Комиссия не оставила без внимания карантинный класс: вошла, целой толпой ввалилась, оттиснув Марысю Павловну к окну. Во главе выступала полная дама, пышнотелая химическая блондинка с целым гнездом на голове – будто аист его смастерил. И хотя на лбу у нее написано не было, что она старшая, однако Порфир сразу это уловил из самого ее снисходительного тона, из подчеркнутой вежливости, которая, видимо, ей и самой нравилась – дама словно одета была в некую служебную ласковость. Что перед ними не прокурорша, Порфиру сразу стало ясно, потому что интересовалась она не жалобами воспитанников, а больше их умственным развитием да санитарным состоянием (может, была эта дама из министерства, а может, диссертацию пишет, кто ее знает). Важно прошлась между партами, велела хлопцам руки ей показывать, точно по рукам хотела угадать, к чему они, грешные, прикасались да из какого ларька что стянули… А скорее всего просто осматривала, нет ли болячек на пальцах да не отрастили ли когтей, вопреки правилам школьной гигиены… На вытатуированный якорек Порфира обратила внимание, спросила приветливо, чем накалывал. Потом, стоя у доски, выборочно останавливала свои зеленые глаза то на одном, то на другом воспитаннике, интересовалась, откуда да за что сюда попал? Когда наконец дошла очередь и Порфиру отвечать на это неминуемое: «Откуда?» – хлопец вскочил, шутливо вытянулся в струнку и прокричал нараспев, будто на широком днепровском плесе:
– Из Камышанки, с казацкой стороны!
Непривычно-весело прозвучало это среди напряженной тишины класса, выплеснулось в той напевной днепровской интонации, которую хлопец перенял во время плаванья на барже с кавунами. В таком ответе проявила себя не только широкая натура камышанца, тут была еще и хитрость, и состояла она в том, чтобы все же позабавить комиссию, потешить ее этим присловьем, вызвать к себе симпатию. И мальчуган промашки не дал: комиссия действительно повеселела, а дама прямо-таки медовым голосом обратилась к Порфиру:
– Шутник ты, однако… Наверное, и вправду веселые люди живут у вас в Камышанке?

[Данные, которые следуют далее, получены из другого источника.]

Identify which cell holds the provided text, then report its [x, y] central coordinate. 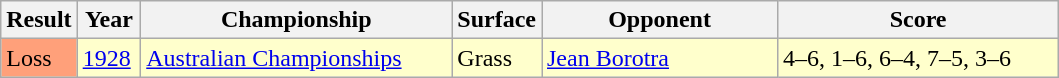
4–6, 1–6, 6–4, 7–5, 3–6 [918, 58]
Jean Borotra [660, 58]
Grass [497, 58]
Surface [497, 20]
1928 [109, 58]
Opponent [660, 20]
Loss [39, 58]
Result [39, 20]
Australian Championships [296, 58]
Championship [296, 20]
Year [109, 20]
Score [918, 20]
Return [x, y] of the center of cell containing provided text 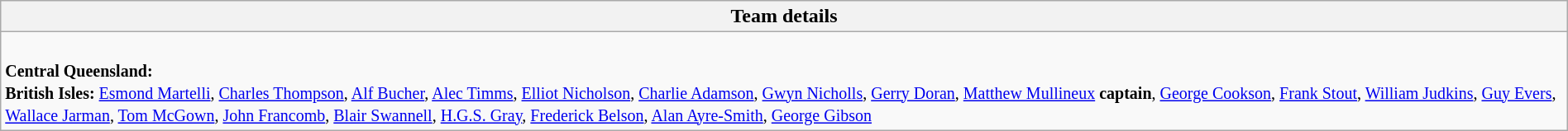
Team details [784, 17]
Extract the [x, y] coordinate from the center of the cell holding the provided text.  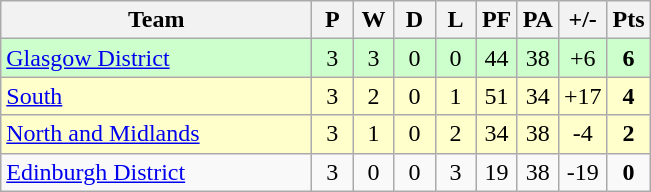
D [414, 20]
P [332, 20]
Pts [628, 20]
Glasgow District [156, 58]
44 [496, 58]
19 [496, 172]
-4 [582, 134]
+6 [582, 58]
Edinburgh District [156, 172]
4 [628, 96]
PA [538, 20]
6 [628, 58]
51 [496, 96]
L [456, 20]
Team [156, 20]
North and Midlands [156, 134]
+/- [582, 20]
PF [496, 20]
+17 [582, 96]
W [374, 20]
-19 [582, 172]
South [156, 96]
Return [x, y] of the center of cell containing provided text 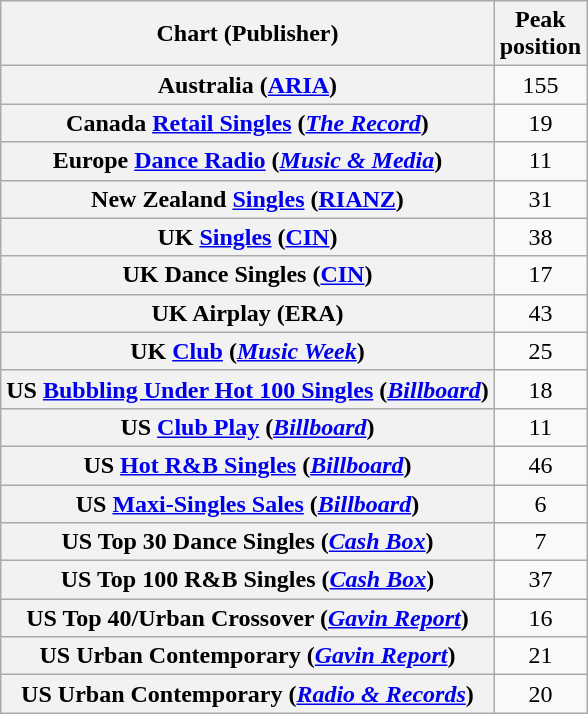
6 [540, 503]
16 [540, 618]
20 [540, 694]
UK Dance Singles (CIN) [248, 275]
18 [540, 389]
Chart (Publisher) [248, 34]
New Zealand Singles (RIANZ) [248, 199]
43 [540, 313]
31 [540, 199]
17 [540, 275]
46 [540, 465]
US Urban Contemporary (Radio & Records) [248, 694]
US Top 100 R&B Singles (Cash Box) [248, 580]
US Top 30 Dance Singles (Cash Box) [248, 542]
US Maxi-Singles Sales (Billboard) [248, 503]
25 [540, 351]
US Top 40/Urban Crossover (Gavin Report) [248, 618]
155 [540, 85]
38 [540, 237]
Peakposition [540, 34]
Australia (ARIA) [248, 85]
Canada Retail Singles (The Record) [248, 123]
UK Club (Music Week) [248, 351]
UK Airplay (ERA) [248, 313]
US Bubbling Under Hot 100 Singles (Billboard) [248, 389]
37 [540, 580]
US Club Play (Billboard) [248, 427]
UK Singles (CIN) [248, 237]
US Hot R&B Singles (Billboard) [248, 465]
Europe Dance Radio (Music & Media) [248, 161]
US Urban Contemporary (Gavin Report) [248, 656]
19 [540, 123]
7 [540, 542]
21 [540, 656]
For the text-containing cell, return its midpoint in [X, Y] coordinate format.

– Да еще не в меру упрямые, самолюбивые, – буркнул у нее из-за плеча один из комиссии – лысый, приземистый (таким именно и представлялся Порфиру в этот миг тот злосчастный силикатчик, что кирпич в портфеле таскал, пока не был пойман с поличным). – Кто-кто, а уж я их знаю… – И строго спросил парнишку: – Ты здесь за что?

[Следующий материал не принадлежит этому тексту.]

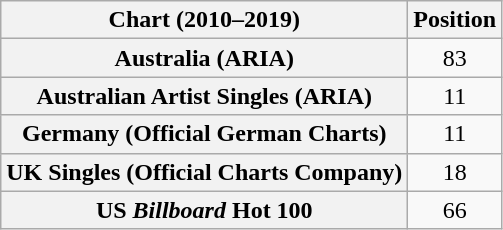
66 [455, 210]
Australia (ARIA) [204, 58]
83 [455, 58]
Australian Artist Singles (ARIA) [204, 96]
UK Singles (Official Charts Company) [204, 172]
18 [455, 172]
US Billboard Hot 100 [204, 210]
Chart (2010–2019) [204, 20]
Germany (Official German Charts) [204, 134]
Position [455, 20]
Capture the cell that displays the provided text and extract its [x, y] central coordinate. 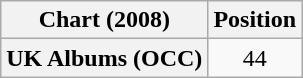
UK Albums (OCC) [104, 58]
Chart (2008) [104, 20]
44 [255, 58]
Position [255, 20]
Search for the cell housing the specified text and yield its (x, y) center coordinate. 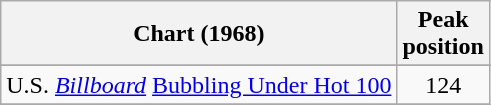
Peakposition (443, 34)
124 (443, 85)
U.S. Billboard Bubbling Under Hot 100 (199, 85)
Chart (1968) (199, 34)
Extract the (x, y) coordinate from the center of the cell holding the provided text.  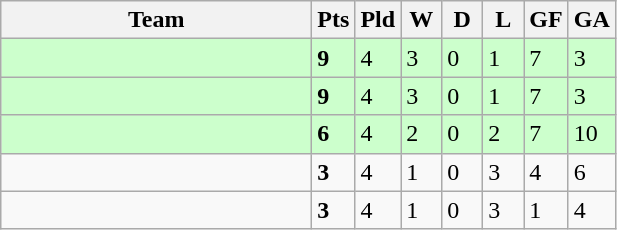
Pld (378, 20)
W (422, 20)
GF (546, 20)
D (462, 20)
Pts (334, 20)
Team (156, 20)
L (504, 20)
GA (592, 20)
10 (592, 134)
Return the [X, Y] coordinate for the center point of the cell that contains the specified text.  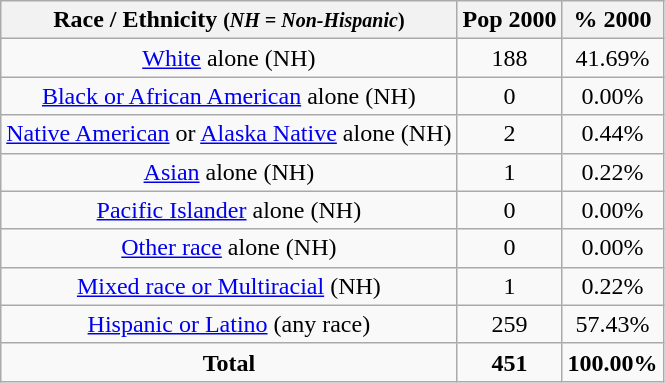
White alone (NH) [229, 58]
Black or African American alone (NH) [229, 96]
Pop 2000 [510, 20]
Total [229, 362]
Pacific Islander alone (NH) [229, 210]
Hispanic or Latino (any race) [229, 324]
0.44% [612, 134]
57.43% [612, 324]
Asian alone (NH) [229, 172]
41.69% [612, 58]
259 [510, 324]
Other race alone (NH) [229, 248]
451 [510, 362]
Race / Ethnicity (NH = Non-Hispanic) [229, 20]
100.00% [612, 362]
2 [510, 134]
Native American or Alaska Native alone (NH) [229, 134]
Mixed race or Multiracial (NH) [229, 286]
188 [510, 58]
% 2000 [612, 20]
Locate the cell with the specified text and output its [X, Y] center coordinate. 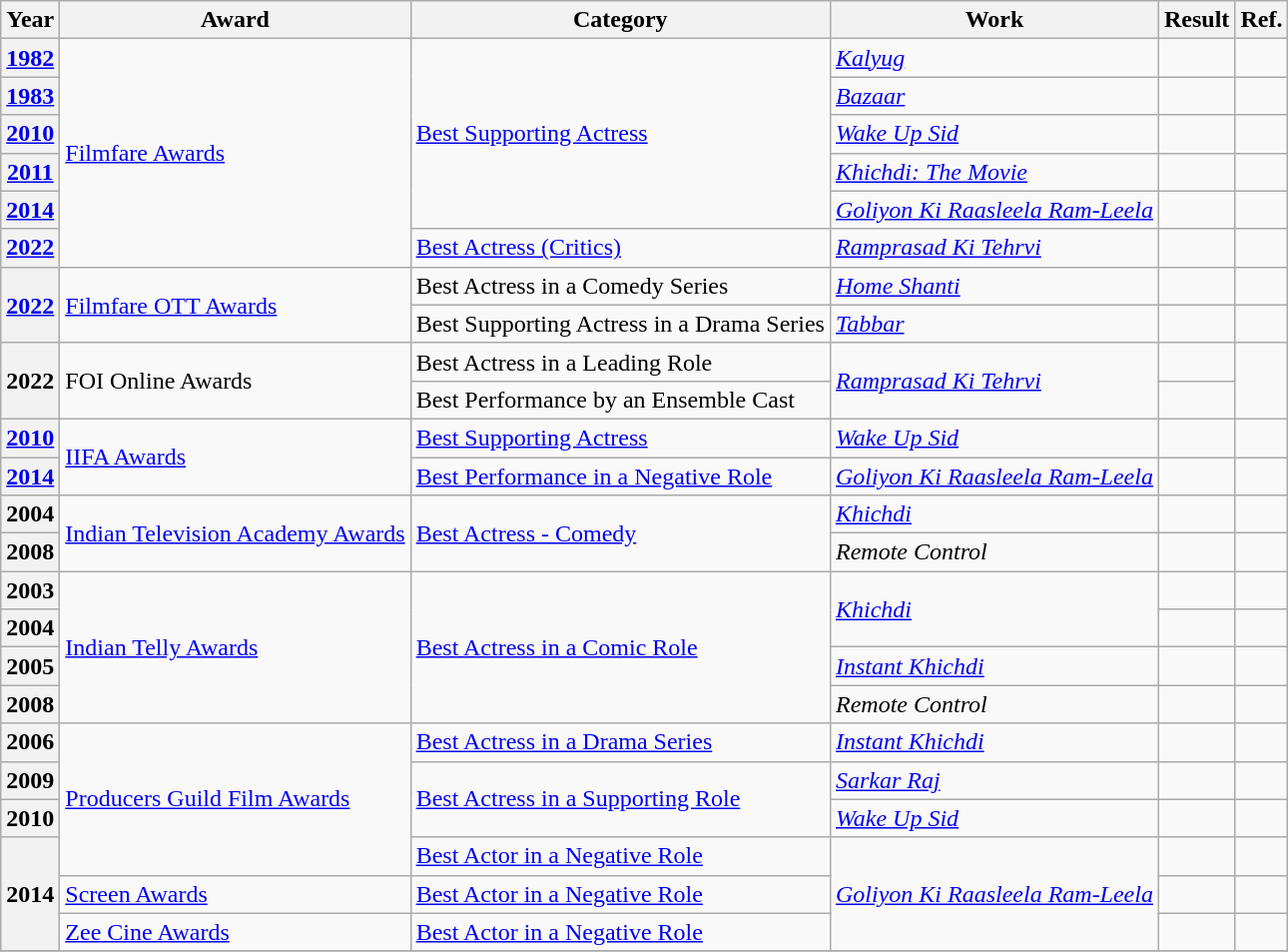
Best Supporting Actress in a Drama Series [620, 323]
Year [30, 20]
Result [1196, 20]
Zee Cine Awards [236, 932]
2011 [30, 172]
Best Actress in a Drama Series [620, 742]
2005 [30, 666]
Best Actress - Comedy [620, 533]
Screen Awards [236, 894]
Category [620, 20]
1983 [30, 96]
Indian Telly Awards [236, 647]
Sarkar Raj [994, 780]
Filmfare Awards [236, 153]
Tabbar [994, 323]
2006 [30, 742]
IIFA Awards [236, 456]
Khichdi: The Movie [994, 172]
Bazaar [994, 96]
Filmfare OTT Awards [236, 305]
Best Actress (Critics) [620, 248]
Work [994, 20]
Best Performance by an Ensemble Cast [620, 399]
Best Actress in a Comedy Series [620, 286]
2009 [30, 780]
FOI Online Awards [236, 380]
Best Actress in a Supporting Role [620, 799]
Producers Guild Film Awards [236, 799]
Kalyug [994, 58]
Home Shanti [994, 286]
2003 [30, 590]
Indian Television Academy Awards [236, 533]
Best Actress in a Comic Role [620, 647]
Ref. [1262, 20]
Best Actress in a Leading Role [620, 361]
Award [236, 20]
1982 [30, 58]
Best Performance in a Negative Role [620, 476]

Порфир ответил без обмана:
– Школу бросал, из дому убегал, под лодками да на чердаках ночевал…
– А еще?
Мог бы сказать Порфир, как маму не слушался, из двоек не вылезал, как слонялся целыми днями по пристаням и что даже в порт его занесло… Мог бы, но ответ почему-то так и присох к языку. Стоял, и неопределенная улыбка блуждала у него на губах – сейчас это была улыбка презрения и самозащиты. Здесь защищаются кто чем может. Тот молчанием. Тот всхлипом, если о маме ему напомнят. А у Кульбаки, если уж его прижимают, невольно появляется на губах эта натянутая, сухая, точно из паутины бабьего лета сотканная усмешка. Потому что бывают ситуации, когда лучше тенью улыбки прикрыться, прикусить язык, или, как говорят в Камышанке: «Цить та диш!» [15]15
Непереводимый оборот, близкий к русскому: «Помалкивай в тряпочку».
[Закрыть]
– Почему же молчишь? Чем еще отличился? – настаивал лысый.
И тогда послышался от порога сильный, с хрипотцой бас начальника режима товарища Тритузного:
– Расскажи, как нос расквасил дежурному по территории!

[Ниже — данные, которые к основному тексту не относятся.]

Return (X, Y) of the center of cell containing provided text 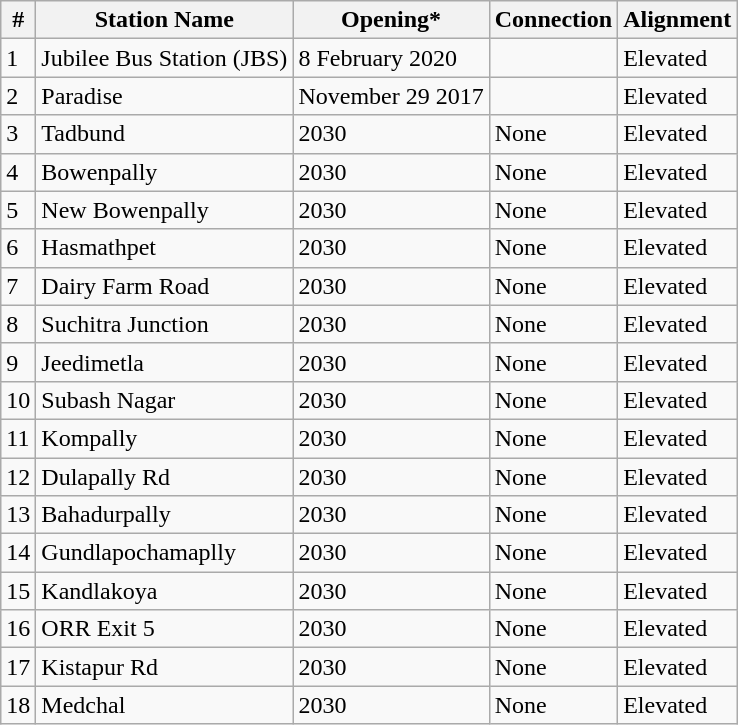
12 (18, 477)
7 (18, 286)
Alignment (678, 20)
16 (18, 629)
Medchal (164, 705)
Kompally (164, 438)
New Bowenpally (164, 210)
Suchitra Junction (164, 324)
Gundlapochamaplly (164, 553)
Hasmathpet (164, 248)
1 (18, 58)
4 (18, 172)
3 (18, 134)
Dairy Farm Road (164, 286)
11 (18, 438)
2 (18, 96)
18 (18, 705)
15 (18, 591)
Opening* (391, 20)
8 (18, 324)
5 (18, 210)
ORR Exit 5 (164, 629)
Bahadurpally (164, 515)
10 (18, 400)
Tadbund (164, 134)
# (18, 20)
Station Name (164, 20)
13 (18, 515)
9 (18, 362)
Paradise (164, 96)
6 (18, 248)
Dulapally Rd (164, 477)
8 February 2020 (391, 58)
14 (18, 553)
Kistapur Rd (164, 667)
November 29 2017 (391, 96)
Connection (553, 20)
17 (18, 667)
Kandlakoya (164, 591)
Bowenpally (164, 172)
Jubilee Bus Station (JBS) (164, 58)
Jeedimetla (164, 362)
Subash Nagar (164, 400)
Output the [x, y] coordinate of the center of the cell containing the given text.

– Да спрашивают же о прошлом…
– Ну, тогда расскажи, – так же глумливо посоветовал Тритузный, – как блесны у курортников откусывал! Как рыбу гачил! – И, обратясь к комиссии, добавил вроде бы даже с гордостью: – Это ж наш малолетний браконьер, есть у нас и такой кадр…
– Неправда! – возмущенно выкрикнул хлопец. – Когда это я гачил? Зачем наговариваете? Кто меня поймал?
Пока дама, нагнувшись своим аистиным гнездом к директору, выясняла, что значит «гачил», начальник режима поспешил растолковать:
– Когда рыбу крюком поддевают – это и называется гачить. Дикий, варварский способ. Только кто же признается… Но мы-то по глазам видим! – И Тритузный, возвышаясь над всеми своею фуражкой, выступил уверенно вперед, словно бы теперь уже заслужил на это право.
Директору, видно, не очень понравилась чрезмерная активность начальника режима, однако Валерий Иванович не сделал ему замечания, даже взглядом не остановил, возможно, привык уже к этой черте Тритузного, который при комиссиях менялся на глазах и, оттеснял других, всякий раз ретиво пробивался вперед со своими рапортами.
– Малолетний браконьер… – Дама смотрела на Порфира укоризненно и одновременно словно бы жалея его. – И как ты мог живое существо за ребро багром? А что ей, рыбке, тоже больно – ты об этом подумал?
– А что мне от брехни вашей больно – вы об этом подумали? – отрезал хлопец и отвернулся к окну.
– Будь повежливее, Порфир, – напомнил директор.
Марыся Павловна, стоявшая у окна, наконец не вытерпела:
– А если в самом деле не гачил, не браконьерствовал?!.. Как можно бросать тень подозрения?
– А вы не заступайтесь! – огрызнулся и на нее хлопец, не приняв защиты. – Может, и гачил! И острогой бил! Может, и чужие сети по ночам тряс?!
Если уж они представляют его таким разбойником днепровским, то пусть таким и будет…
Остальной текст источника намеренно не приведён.